(INPUT RECORDS Opens)

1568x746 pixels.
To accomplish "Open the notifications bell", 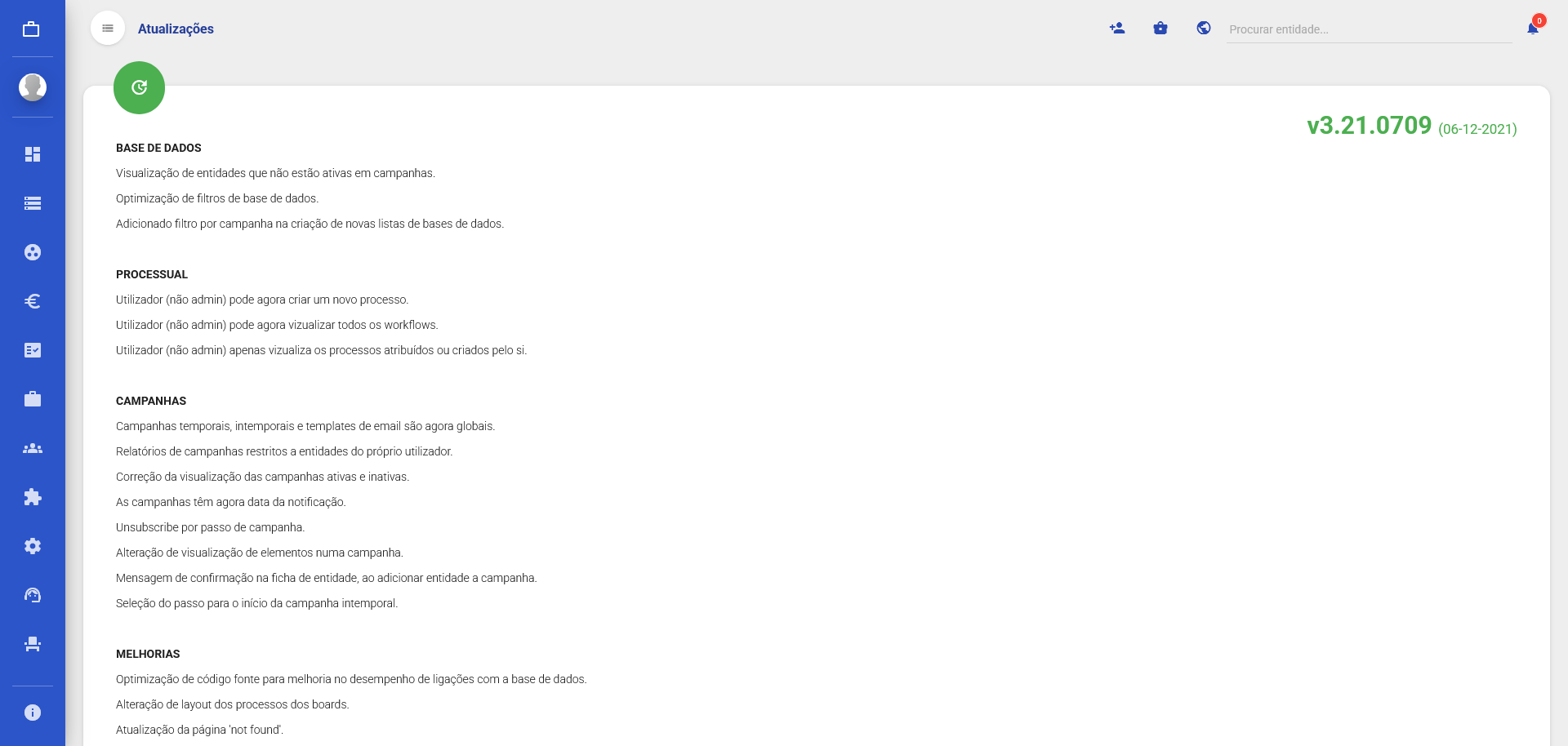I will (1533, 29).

(INPUT RECORDS Closes)
(INPUT RECORDS Opens)

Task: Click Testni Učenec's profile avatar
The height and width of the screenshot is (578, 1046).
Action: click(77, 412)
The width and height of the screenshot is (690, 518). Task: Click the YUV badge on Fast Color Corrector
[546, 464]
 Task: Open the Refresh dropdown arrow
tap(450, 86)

(INPUT RECORDS Closes)
(INPUT RECORDS Opens)

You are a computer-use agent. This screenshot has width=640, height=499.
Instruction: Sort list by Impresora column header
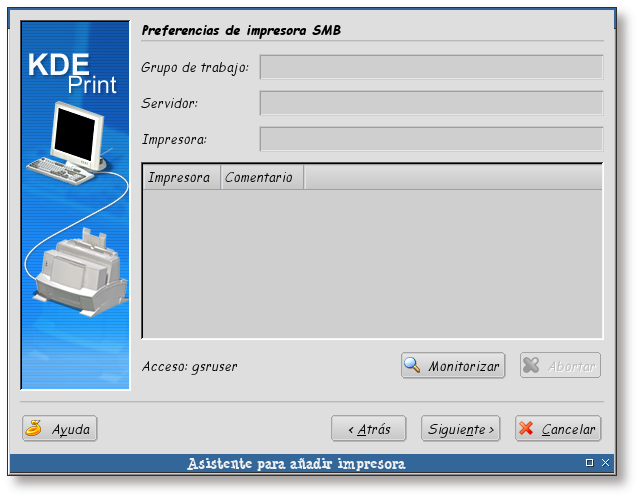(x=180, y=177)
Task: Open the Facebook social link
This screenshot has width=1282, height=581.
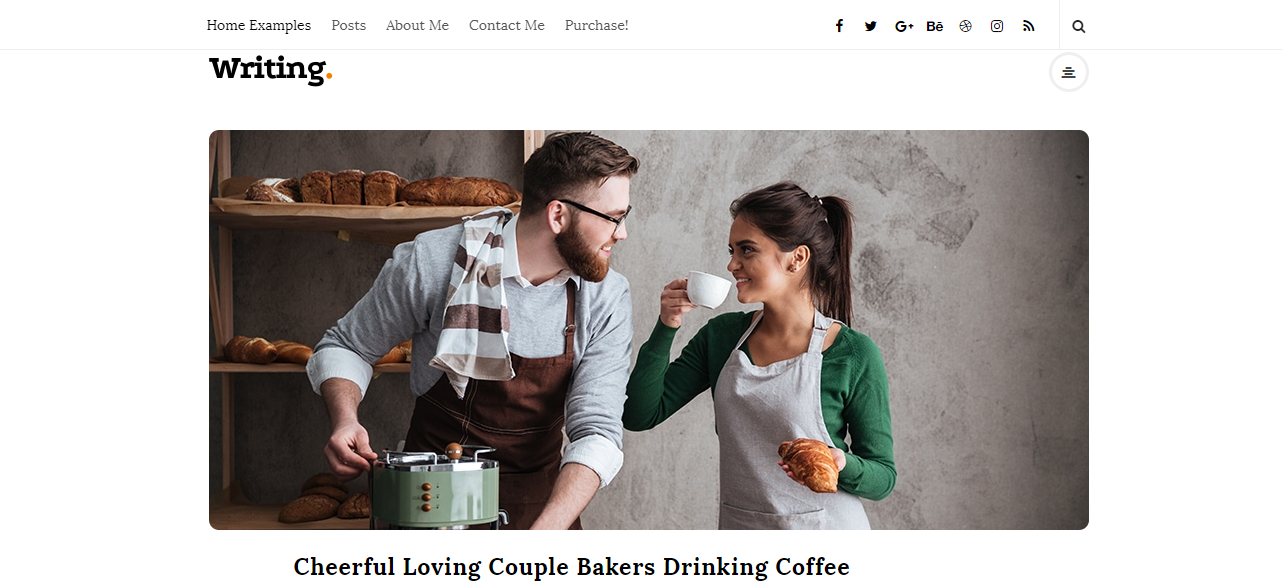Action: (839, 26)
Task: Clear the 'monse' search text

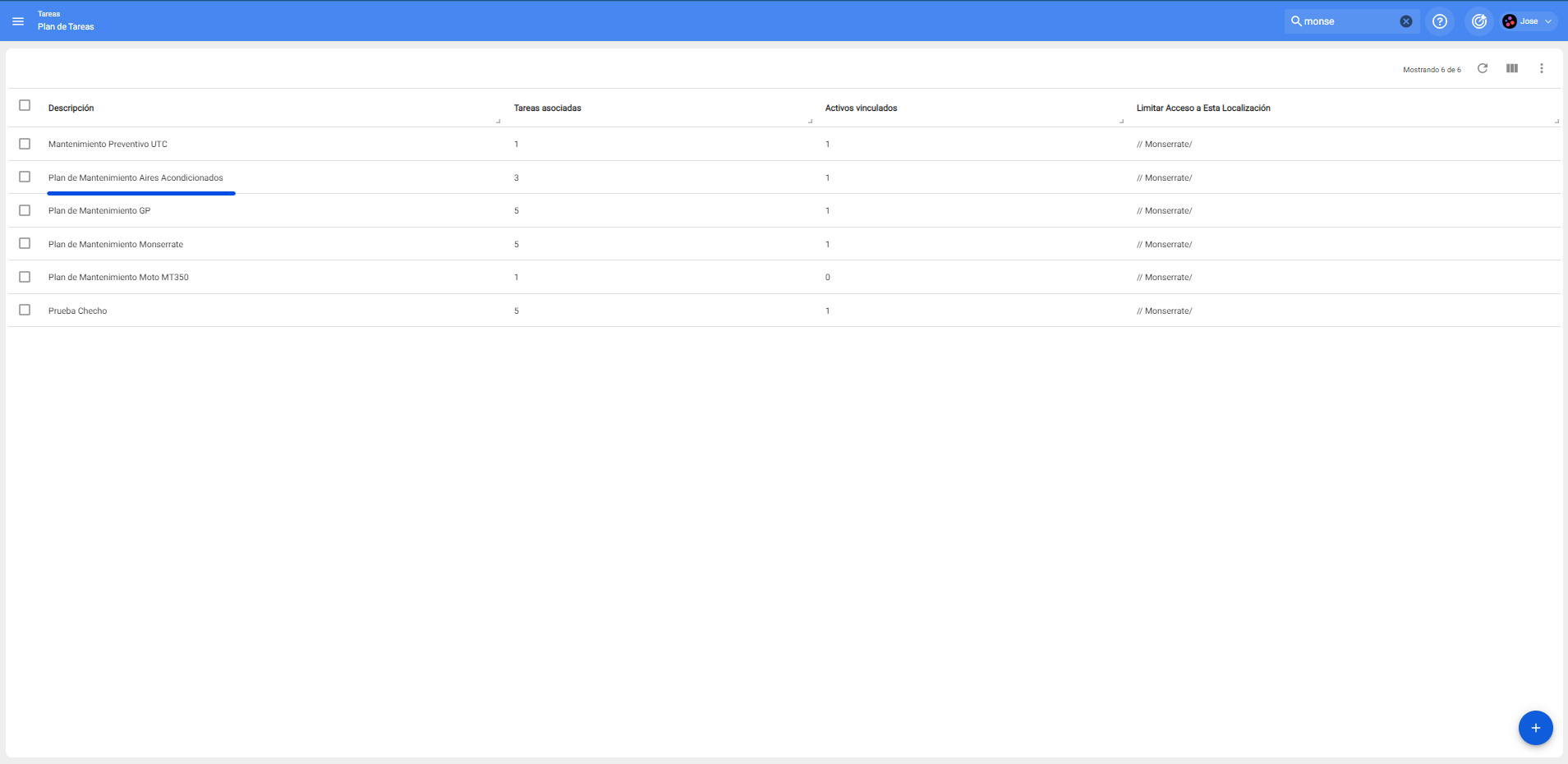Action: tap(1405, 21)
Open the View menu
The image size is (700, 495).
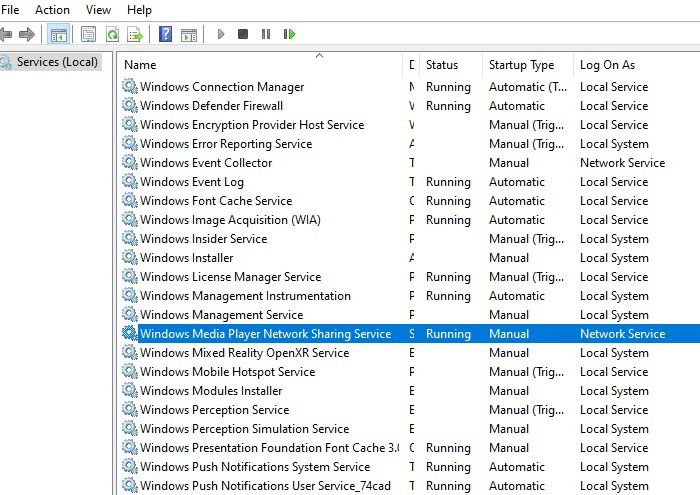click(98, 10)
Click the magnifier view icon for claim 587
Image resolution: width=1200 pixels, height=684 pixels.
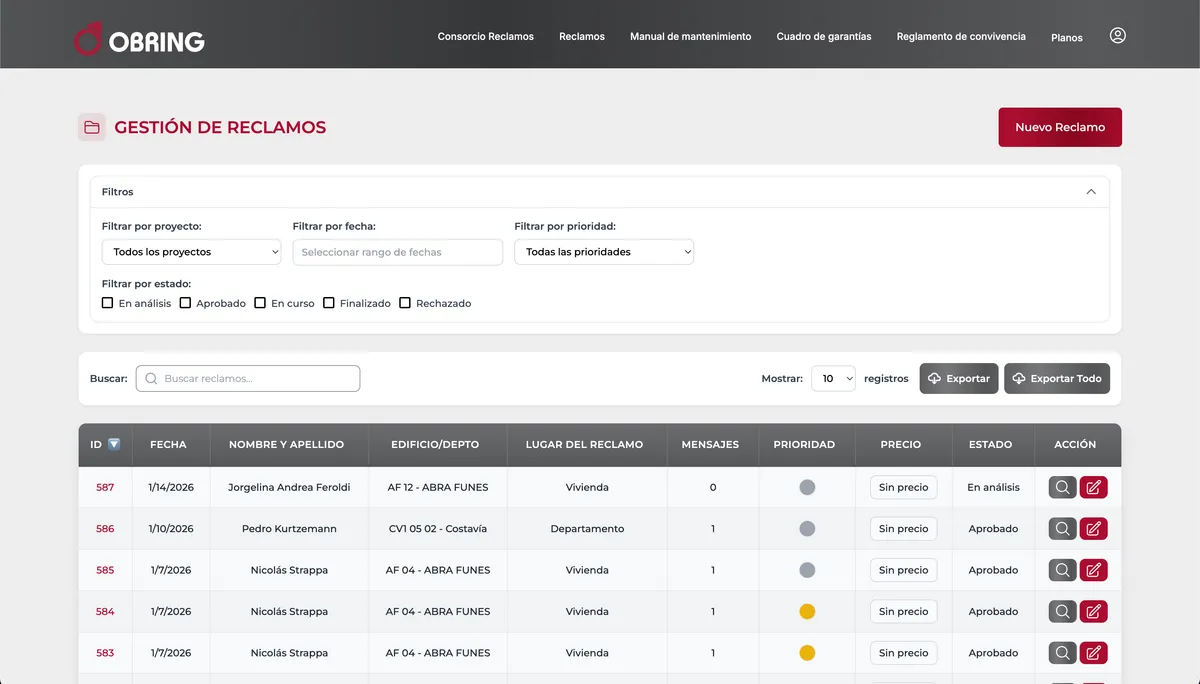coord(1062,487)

(INPUT RECORDS Closes)

YOUR INSTRUCTIONS — Starting at the line that contains "You are a computer-use" and ending at the line that contains "Click the magnifier view icon for claim 587", transcribe the material above exactly, excluding pictures.

RESPONSE TO THIS EXERCISE —
You are a computer-use agent. This screenshot has width=640, height=499.
Instruction: Sort list by Impresora column header
(x=180, y=177)
Task: Open the Facebook social link
This screenshot has width=1282, height=581.
Action: (839, 26)
Task: Clear the 'monse' search text

Action: tap(1405, 21)
Open the View menu
The image size is (700, 495).
click(98, 10)
Click the magnifier view icon for claim 587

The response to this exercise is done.